Es uno de los dones del Espíritu Santo que, como todos, de una parte es don y de otra, tarea. La tarea es tanto más ineludible, cuanto más difícil es mantener la actitud que supone el don.

Parece bastante claro que para vivir, ante la propia conciencia y como testimonio, las actitudes del Evangelio necesitamos hoy una elevada dosis de fortaleza. Para transmitir algo de lo que pienso acerca de la fortaleza cristiana, me valdré hoy de dos anécdotas montañeras.

A) Fortaleza con uno mismo.
Sucedió durante la semana que a los montañeros de la parroquia los conducía en verano a la alta montaña. Más tarde lo hice también con los seminaristas que tuve en mis dos diócesis. Aquella noche preparábamos la ascensión, a la mañana siguiente, a un “tres mil” pirenaico. Carlos, un muchacho del grupo, sólo nos acompañaba cuando la ascensión era fácil, porque solía tener vértigo. Aquella noche, sin embargo, me sorprendió, porque estaba decidido a subir.
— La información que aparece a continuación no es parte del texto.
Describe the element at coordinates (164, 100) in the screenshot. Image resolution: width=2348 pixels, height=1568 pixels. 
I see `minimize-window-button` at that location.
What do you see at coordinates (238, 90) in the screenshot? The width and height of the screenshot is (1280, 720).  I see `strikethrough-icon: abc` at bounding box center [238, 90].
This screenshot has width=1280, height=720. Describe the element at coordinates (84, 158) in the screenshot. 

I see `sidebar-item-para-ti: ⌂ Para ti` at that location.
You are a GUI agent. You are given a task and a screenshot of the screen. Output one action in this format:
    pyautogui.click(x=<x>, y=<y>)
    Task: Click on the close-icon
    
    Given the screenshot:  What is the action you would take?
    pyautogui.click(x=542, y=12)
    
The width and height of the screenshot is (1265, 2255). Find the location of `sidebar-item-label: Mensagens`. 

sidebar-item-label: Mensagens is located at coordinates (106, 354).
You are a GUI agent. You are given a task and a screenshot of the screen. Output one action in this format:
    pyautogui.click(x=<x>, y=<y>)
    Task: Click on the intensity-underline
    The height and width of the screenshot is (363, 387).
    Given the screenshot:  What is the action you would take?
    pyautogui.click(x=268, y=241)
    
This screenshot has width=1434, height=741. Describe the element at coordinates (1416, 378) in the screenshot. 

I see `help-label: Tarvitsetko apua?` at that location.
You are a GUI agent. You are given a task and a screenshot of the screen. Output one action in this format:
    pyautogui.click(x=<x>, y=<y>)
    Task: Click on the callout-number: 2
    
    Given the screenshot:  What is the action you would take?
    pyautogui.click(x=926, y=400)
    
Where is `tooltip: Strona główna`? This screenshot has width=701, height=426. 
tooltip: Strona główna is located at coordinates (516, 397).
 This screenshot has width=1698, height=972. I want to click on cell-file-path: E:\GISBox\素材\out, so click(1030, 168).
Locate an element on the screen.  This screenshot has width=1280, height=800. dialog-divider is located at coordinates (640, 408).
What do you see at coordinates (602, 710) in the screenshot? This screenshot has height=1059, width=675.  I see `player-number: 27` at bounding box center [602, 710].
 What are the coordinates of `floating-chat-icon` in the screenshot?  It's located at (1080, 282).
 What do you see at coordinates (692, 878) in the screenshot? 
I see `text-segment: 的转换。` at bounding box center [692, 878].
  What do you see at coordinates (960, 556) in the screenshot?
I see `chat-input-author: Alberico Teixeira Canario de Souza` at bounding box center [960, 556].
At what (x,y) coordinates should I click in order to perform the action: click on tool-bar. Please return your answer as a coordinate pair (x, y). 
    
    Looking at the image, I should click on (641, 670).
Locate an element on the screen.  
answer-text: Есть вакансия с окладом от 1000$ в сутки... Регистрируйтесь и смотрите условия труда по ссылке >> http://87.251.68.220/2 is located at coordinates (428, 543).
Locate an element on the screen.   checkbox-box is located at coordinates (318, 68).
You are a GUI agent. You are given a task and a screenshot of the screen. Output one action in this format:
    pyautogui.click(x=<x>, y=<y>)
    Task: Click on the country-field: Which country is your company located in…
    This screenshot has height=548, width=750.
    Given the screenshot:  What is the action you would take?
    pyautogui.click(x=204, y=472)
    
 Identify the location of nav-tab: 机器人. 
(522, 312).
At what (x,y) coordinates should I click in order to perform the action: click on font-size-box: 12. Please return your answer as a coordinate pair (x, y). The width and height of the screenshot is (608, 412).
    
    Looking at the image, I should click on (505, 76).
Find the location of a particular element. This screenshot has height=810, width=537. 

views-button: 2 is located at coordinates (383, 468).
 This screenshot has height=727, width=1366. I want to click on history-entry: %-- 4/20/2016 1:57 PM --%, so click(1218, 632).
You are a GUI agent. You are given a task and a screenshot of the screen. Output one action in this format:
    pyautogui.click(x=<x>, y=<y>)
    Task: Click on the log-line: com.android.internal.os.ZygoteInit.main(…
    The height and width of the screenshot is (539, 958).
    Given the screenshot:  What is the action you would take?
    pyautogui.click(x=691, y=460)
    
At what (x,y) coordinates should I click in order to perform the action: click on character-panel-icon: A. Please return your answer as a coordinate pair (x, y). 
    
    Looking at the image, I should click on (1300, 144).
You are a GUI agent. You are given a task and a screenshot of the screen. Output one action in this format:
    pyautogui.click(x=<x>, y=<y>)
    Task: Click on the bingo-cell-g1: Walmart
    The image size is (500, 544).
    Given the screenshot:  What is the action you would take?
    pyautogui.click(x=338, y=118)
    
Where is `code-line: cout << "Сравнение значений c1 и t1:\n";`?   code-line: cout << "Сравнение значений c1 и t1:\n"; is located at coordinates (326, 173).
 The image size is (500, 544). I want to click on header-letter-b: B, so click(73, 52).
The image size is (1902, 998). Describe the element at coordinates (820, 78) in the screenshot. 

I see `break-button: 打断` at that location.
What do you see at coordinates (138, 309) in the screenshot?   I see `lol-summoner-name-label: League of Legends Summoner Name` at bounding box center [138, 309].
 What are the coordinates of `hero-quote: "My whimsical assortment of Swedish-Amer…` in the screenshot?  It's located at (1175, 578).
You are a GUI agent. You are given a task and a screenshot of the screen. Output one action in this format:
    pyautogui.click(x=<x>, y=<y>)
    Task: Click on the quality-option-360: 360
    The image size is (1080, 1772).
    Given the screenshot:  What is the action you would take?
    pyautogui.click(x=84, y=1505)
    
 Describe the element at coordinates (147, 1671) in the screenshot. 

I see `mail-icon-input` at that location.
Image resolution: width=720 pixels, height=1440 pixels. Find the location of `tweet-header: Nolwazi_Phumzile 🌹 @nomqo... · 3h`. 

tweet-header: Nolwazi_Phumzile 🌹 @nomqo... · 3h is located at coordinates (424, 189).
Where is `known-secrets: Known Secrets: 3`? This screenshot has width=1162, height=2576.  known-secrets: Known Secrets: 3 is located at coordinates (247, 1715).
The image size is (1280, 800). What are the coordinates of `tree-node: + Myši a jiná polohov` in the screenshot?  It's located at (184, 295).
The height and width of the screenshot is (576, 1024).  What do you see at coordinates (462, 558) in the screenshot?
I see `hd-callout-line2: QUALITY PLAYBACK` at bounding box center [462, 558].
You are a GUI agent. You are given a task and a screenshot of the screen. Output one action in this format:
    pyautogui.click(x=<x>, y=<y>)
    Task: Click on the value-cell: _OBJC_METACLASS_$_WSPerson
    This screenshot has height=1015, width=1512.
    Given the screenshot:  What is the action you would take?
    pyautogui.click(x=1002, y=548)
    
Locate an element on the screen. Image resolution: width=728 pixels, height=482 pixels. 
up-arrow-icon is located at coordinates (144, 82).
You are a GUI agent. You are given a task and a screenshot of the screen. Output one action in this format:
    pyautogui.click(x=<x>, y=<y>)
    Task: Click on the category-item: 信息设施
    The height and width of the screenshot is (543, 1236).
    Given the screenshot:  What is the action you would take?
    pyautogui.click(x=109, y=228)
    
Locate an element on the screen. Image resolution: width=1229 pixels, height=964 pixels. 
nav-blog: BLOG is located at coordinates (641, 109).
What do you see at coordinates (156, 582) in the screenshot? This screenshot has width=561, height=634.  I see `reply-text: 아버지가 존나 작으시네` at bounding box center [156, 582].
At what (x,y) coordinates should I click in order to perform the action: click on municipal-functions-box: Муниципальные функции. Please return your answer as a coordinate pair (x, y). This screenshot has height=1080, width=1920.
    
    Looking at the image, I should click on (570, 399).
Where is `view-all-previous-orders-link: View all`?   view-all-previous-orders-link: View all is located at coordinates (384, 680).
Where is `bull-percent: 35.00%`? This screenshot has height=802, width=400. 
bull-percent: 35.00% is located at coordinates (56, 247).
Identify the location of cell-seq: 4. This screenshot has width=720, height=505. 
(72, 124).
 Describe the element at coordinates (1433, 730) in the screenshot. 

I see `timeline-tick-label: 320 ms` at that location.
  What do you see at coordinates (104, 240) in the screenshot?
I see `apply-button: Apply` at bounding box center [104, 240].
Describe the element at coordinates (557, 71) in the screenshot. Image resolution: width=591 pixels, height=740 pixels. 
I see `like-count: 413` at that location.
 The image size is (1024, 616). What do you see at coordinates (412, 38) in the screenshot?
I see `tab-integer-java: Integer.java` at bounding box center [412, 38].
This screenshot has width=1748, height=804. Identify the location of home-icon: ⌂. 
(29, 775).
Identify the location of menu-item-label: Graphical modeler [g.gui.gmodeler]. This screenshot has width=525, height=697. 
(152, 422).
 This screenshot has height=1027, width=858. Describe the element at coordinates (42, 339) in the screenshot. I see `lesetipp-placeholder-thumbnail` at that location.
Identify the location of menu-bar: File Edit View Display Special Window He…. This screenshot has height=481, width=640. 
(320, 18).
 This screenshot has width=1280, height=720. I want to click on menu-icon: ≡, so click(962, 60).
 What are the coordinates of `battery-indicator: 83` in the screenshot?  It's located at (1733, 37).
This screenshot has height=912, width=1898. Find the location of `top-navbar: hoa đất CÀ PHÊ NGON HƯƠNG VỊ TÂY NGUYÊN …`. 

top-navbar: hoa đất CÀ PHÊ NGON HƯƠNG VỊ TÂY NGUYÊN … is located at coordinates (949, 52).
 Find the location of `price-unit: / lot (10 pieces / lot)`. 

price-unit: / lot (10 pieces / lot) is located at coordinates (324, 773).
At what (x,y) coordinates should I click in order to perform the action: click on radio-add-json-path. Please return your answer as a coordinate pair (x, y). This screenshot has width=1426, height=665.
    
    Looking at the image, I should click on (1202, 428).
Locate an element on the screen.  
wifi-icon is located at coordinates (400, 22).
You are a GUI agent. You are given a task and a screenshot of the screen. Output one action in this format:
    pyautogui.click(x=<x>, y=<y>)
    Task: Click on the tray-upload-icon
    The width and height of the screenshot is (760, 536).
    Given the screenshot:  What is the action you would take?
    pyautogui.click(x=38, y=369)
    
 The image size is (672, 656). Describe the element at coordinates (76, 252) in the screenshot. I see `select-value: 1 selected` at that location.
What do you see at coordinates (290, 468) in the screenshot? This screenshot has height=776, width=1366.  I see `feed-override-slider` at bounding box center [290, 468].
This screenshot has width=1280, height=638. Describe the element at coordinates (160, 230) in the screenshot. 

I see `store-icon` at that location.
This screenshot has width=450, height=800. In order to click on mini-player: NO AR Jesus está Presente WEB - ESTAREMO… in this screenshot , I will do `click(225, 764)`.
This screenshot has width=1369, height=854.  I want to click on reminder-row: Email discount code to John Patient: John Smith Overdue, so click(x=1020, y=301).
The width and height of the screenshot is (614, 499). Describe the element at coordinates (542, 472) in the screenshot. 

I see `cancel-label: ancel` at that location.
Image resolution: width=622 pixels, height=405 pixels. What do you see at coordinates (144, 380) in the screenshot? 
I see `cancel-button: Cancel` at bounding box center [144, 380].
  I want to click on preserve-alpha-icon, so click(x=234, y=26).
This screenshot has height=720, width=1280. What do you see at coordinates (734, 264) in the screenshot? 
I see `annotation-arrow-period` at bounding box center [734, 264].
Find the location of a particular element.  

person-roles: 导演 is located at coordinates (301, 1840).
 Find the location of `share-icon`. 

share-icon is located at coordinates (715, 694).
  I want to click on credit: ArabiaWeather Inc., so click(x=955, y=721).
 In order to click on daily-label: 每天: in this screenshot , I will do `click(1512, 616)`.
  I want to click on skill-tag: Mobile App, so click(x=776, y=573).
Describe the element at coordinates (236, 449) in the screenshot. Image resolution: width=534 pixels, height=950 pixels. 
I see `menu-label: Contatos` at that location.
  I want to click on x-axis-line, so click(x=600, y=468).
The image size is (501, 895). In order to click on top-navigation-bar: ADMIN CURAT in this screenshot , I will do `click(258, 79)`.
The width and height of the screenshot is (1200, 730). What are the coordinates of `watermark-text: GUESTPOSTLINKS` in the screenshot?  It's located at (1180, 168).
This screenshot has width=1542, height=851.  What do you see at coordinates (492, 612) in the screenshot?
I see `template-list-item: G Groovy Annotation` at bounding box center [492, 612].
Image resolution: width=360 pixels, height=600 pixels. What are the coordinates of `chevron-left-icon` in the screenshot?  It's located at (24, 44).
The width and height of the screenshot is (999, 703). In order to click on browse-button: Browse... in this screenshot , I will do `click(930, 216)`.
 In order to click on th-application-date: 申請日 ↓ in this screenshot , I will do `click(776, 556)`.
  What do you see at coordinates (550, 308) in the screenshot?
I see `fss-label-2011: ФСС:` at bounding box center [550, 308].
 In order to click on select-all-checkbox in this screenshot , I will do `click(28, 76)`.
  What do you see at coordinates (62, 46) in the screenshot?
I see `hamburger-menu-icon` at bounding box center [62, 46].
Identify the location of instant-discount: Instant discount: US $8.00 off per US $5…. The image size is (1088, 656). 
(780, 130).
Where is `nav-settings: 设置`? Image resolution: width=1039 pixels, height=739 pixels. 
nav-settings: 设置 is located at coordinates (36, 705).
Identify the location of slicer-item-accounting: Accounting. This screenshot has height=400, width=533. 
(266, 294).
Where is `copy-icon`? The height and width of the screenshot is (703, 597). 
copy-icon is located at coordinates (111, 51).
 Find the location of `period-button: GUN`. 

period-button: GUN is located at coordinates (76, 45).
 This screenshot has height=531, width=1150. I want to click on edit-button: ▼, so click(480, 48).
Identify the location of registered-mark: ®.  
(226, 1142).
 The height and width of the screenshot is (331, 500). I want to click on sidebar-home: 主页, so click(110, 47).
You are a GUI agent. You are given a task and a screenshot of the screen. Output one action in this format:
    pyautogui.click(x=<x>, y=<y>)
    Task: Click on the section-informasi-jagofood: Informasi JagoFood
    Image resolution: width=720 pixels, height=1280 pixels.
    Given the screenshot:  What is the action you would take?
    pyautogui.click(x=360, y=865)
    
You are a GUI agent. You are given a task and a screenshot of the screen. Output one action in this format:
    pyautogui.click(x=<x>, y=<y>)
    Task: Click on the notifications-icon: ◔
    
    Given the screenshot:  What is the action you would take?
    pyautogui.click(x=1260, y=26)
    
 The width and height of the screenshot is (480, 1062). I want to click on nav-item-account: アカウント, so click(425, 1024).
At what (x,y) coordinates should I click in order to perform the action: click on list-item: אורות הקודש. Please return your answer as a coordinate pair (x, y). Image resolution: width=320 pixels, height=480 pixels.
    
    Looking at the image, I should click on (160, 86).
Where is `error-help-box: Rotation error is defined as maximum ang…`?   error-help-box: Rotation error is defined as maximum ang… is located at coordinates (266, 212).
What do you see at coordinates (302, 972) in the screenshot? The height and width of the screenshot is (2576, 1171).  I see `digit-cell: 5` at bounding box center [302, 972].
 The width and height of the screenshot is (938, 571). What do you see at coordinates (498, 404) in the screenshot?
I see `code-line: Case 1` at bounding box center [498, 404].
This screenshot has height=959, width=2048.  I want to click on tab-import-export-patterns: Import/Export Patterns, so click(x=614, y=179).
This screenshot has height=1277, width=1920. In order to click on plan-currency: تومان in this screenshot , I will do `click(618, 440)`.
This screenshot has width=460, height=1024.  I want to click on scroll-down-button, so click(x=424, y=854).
En cuanto la ascensión recomendó encordarnos, le puse como segundo mío, encordado muy cerca para darle más confianza. Durante horas puso toda su voluntad en cada movimiento. La cuesta cimera estaba defendida por un nevero largo y de fuerte inclinación. Pensé que se quedaría al pié del mismo, y así se lo recomendé. Pero no: estaba decidido a ascender hasta la cumbre. Y lo consiguió clavando cada vez, en cada paso, su piolet y sus crampones, pero cada vez con mayor soltura.
En lo alto, todas las cordadas felicitaron a Carlos. Había vencido su vértigo. Había “hecho cima”.

Fortaleza es justamente sobreponerse a lo que impide la ascensión de nuestro espíritu: ante lo que se interpone ante la meta propuesta. Ello puede ser o por nuestra propia flaqueza o por las dificultades ambientales. Para que no nos venzan unas u otras no hay otro medio que crecer en la virtud de la fortaleza: utilizar a fondo la voluntad fortalecida por el don del Espíritu y por la perseverancia en las acciones

B) Fortaleza ante el ambiente.
Aún quedaba sol en las crestas graníticas de Gredos cuando llegamos a una choza de pastores en nuestro regreso del interior del macizo. Uno de los nuestros bajaba un poco enfermo. Dándose cuenta el pastor, que vivía allí aquellos meses con su familia, no permitió que plantáramos las tiendas: nos hizo entrar. Era un lugar sencillo y pobre, pero hermoso. Sólo granito y troncos de pinos.

Junto al fuego, tres niños se disponían a cenar en una mesa baja. Mientras ordenábamos las mochilas en el interior del chozo, oí el vozarrón del pastor que decía: “¿Vergüenza de rezar? Pues vergüenza de cenar. ¡A dormir!”. Y encarándose conmigo, dijo: “En mi casa se reza antes de cada comida. Y éste –añadió señalando a uno de sus hijos- porque les ha visto a ustedes, tiene vergüenza de rezar esta noche. Pues, si no reza, no cena”.

No sé si a mis lectores les parecerá excesiva la seriedad de aquel pastor castellano. De cualquier modo, él quería para sus hijos fortaleza en la manifestación de la fe.
Aceptemos que, a la manifiesta falta de fortaleza actual para el comportamiento cristiano ante los demás, no le iría mal una dosis de la reciedumbre de aquel castellano de Gredos, que hace años nos ofreció en la noche un techo y una lección de fortaleza.